Background
Anti-granulocyte/macrophage-colony stimulating factor autoantibody (GM-CSF AuAB) has been identified before the onset of Crohn’s Disease (CD) and is associated with an increase in complicated disease. However, its connection to the gut microbiome, a key factor in CD progression, remains unclear.
Aim
We aimed to utilize the RISK Stratification Study (designed to identify diagnostic predictors of complications in pediatric CD at diagnosis) to assess the relationship between GM-CSF AuAB, the gut microbiome, and disease phenotype.
Methods
We profiled the gut microbiome across multi-kingdoms (bacteria, archaea, fungi, and DNA viruses) using existing amplicon and whole metagenome sequencing data of stool samples collected during the patient’s first visit. To identify biomarkers of stricturing (B2) and penetrating (B3) complications, we compared patients across three states: B1 (inflammatory disease) to pre- and established-B2/B3 (Fig. a) with multivariate ANOVA tests while controlling for demographic and clinical confounders. Finally, we established Random Forest models to predict the onset of CD complications.
Results
By leveraging comprehensive microbiome profiles of 282 new-onset pediatric CD patients, we identified biomarkers for both B2 and B3 complications. Microbiome differences for B2 included Ruminococcus gnavus and ten metabolic pathways related to mucosal barrier function and cellular integrity. For B3, significant changes were observed in Proteobacteria, along with 19 pathways that may increase cellular stress and DNA damage. Moreover, we identified a different set of viruses (but not archaea or fungi) associated with each complication. Further cross-comparison revealed few overlaps between the biomarkers for B2 and B3, suggesting independent mechanisms for each complication. Subsequently, we found that the prediction of CD complications was significantly enhanced when integrating GM-CSF AuAB and other serological information with gut microbiome data (with AUC=0.83 for B2 and 0.90 for B3). DNA viruses provided consistently superior predictive value over bacteria, archaea, and fungi (Fig. b,c). In addition, we found three clinical factors— GM-CSF AuAB and ASCA IgG/IgA —consistently increased from B1 to pre- and established-B2/B3. Further correlation analysis revealed that only GM-CSF AuAB was significantly associated with microbial functions’ alpha diversity (R=0.124, p=0.039) and composition (PERMANOVA Test, p=0.022), as well as with the composition of DNA viruses (p=0.038).
Conclusion
Our findings indicate a significant contribution of DNA virus data in predicting CD complications and its association with GM-CSF AuAB. This highlights a critical potential link between GM-CSF AuAB and viruses in developing CD complications that could be leveraged to advance clinical prediction and deserve validation.

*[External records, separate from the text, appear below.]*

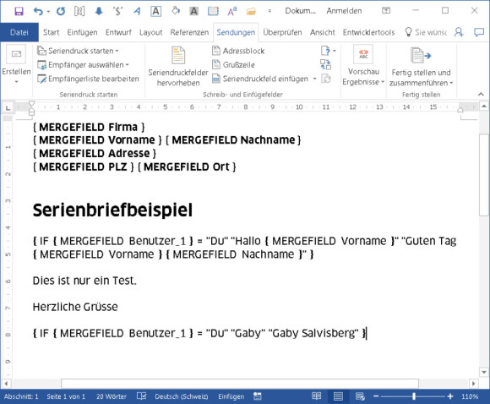Switch to the Überprüfen tab

pos(282,32)
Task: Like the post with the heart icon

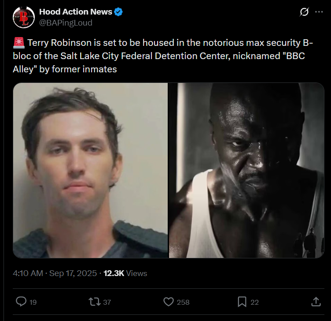Action: point(169,302)
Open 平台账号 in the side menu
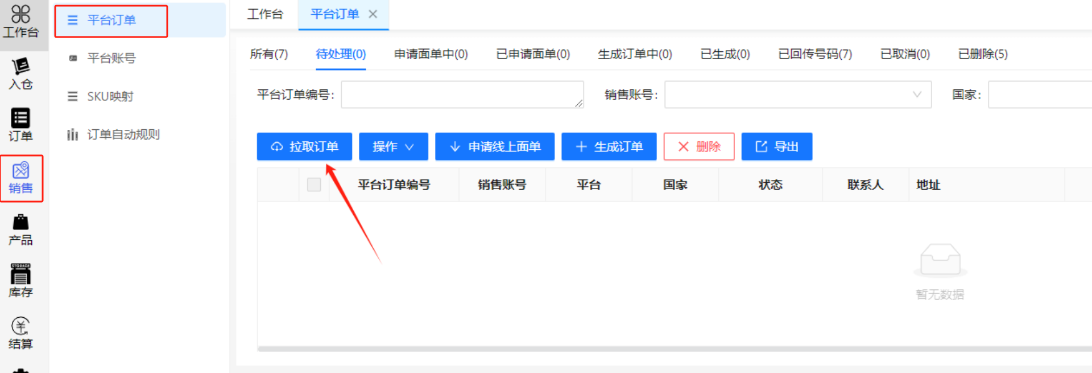Screen dimensions: 1092x373 click(x=111, y=58)
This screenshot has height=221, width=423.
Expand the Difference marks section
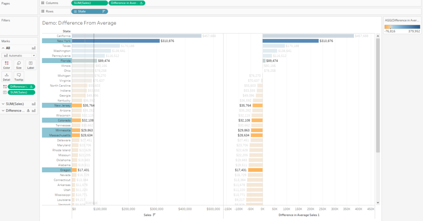[x=3, y=111]
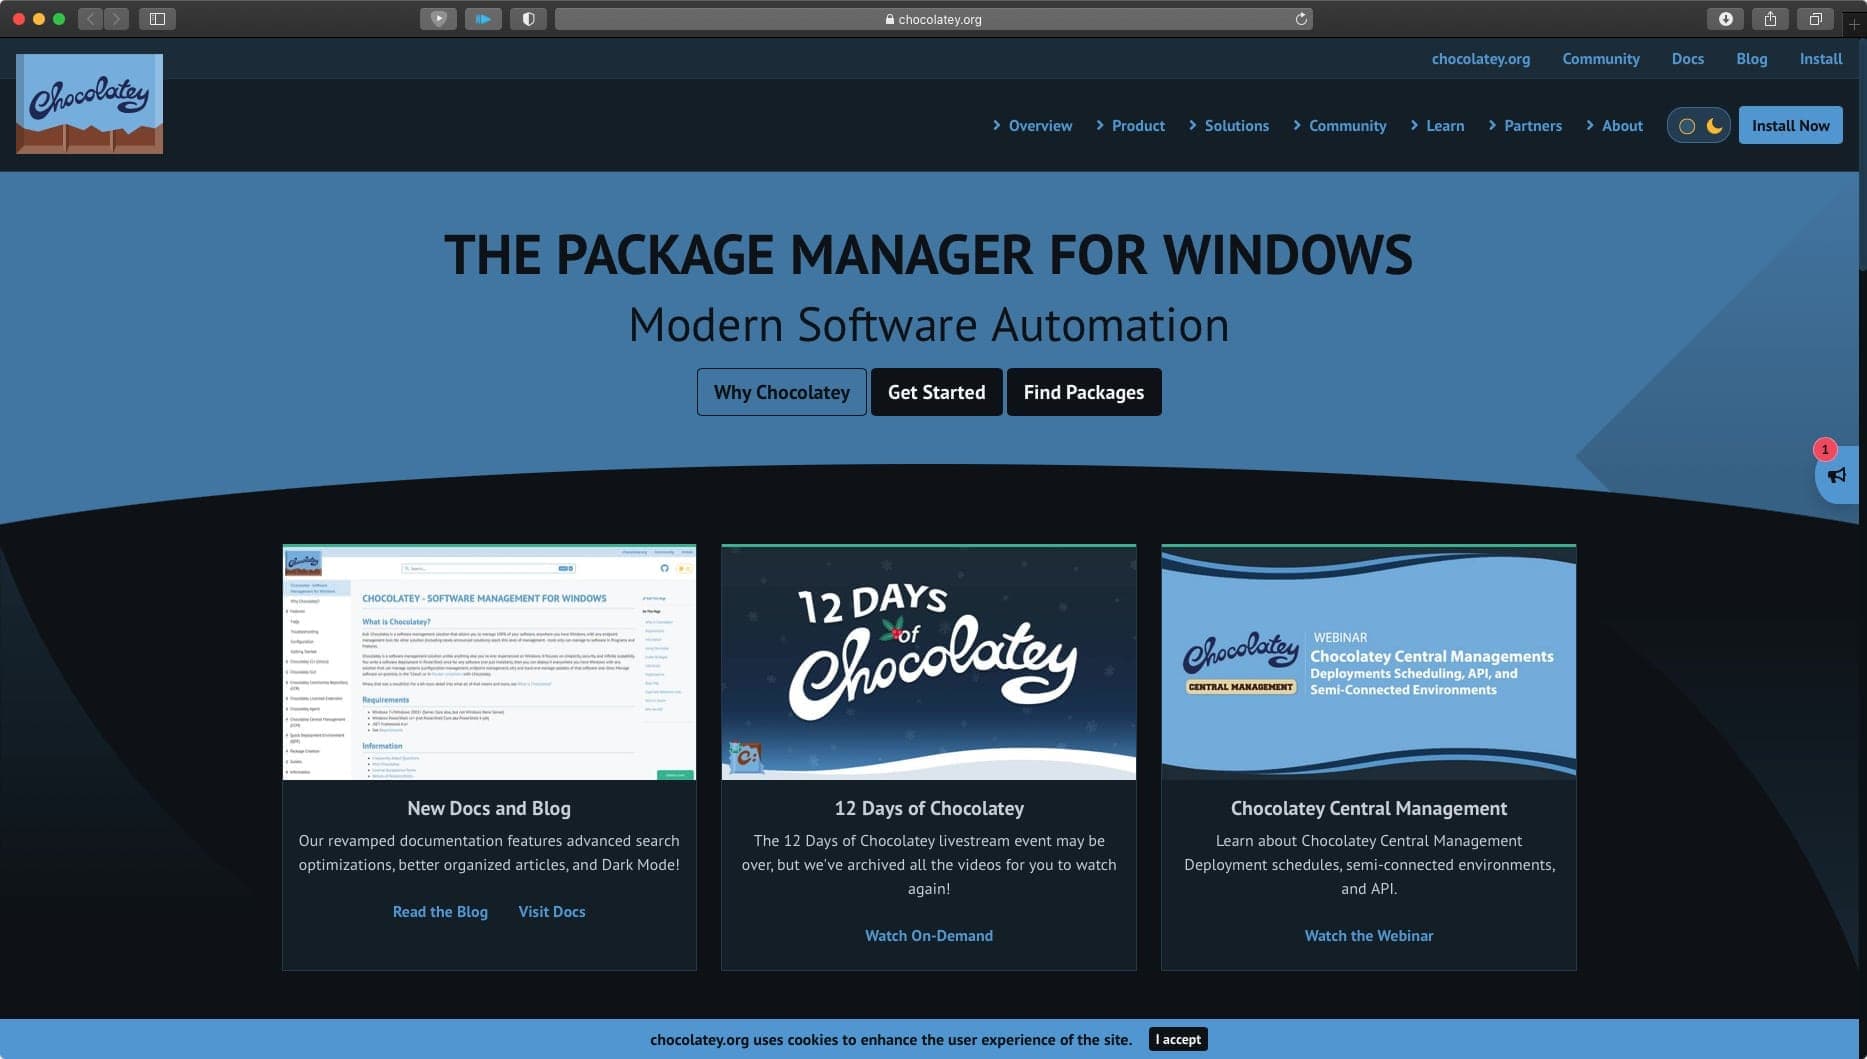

Figure caption. (a) Definition of B1, pre-, and established-B2/B3, along with the number of individuals categorized under each status in cases of B2 and B3 complications, as analyzed in our microbiome data. (b) Prediction of B2 using different data types. To mitigate the effects of randomness in the modeling process, we increased the number of top contributive features and evaluated their multi-class AUC for performance. The graph demonstrates that using all features (both microbiome and serological information) yields the best predictive performance. For single data types, DNA viruses show the highest predictive accuracy. (c) Prediction of B3 using different data types. Regarding predictive accuracy, the most contributive data type is still DNA viruses. We hypothesize that the accuracy of predicting complications using single-type data reflects the strength of its relationship with the occurrence of complications.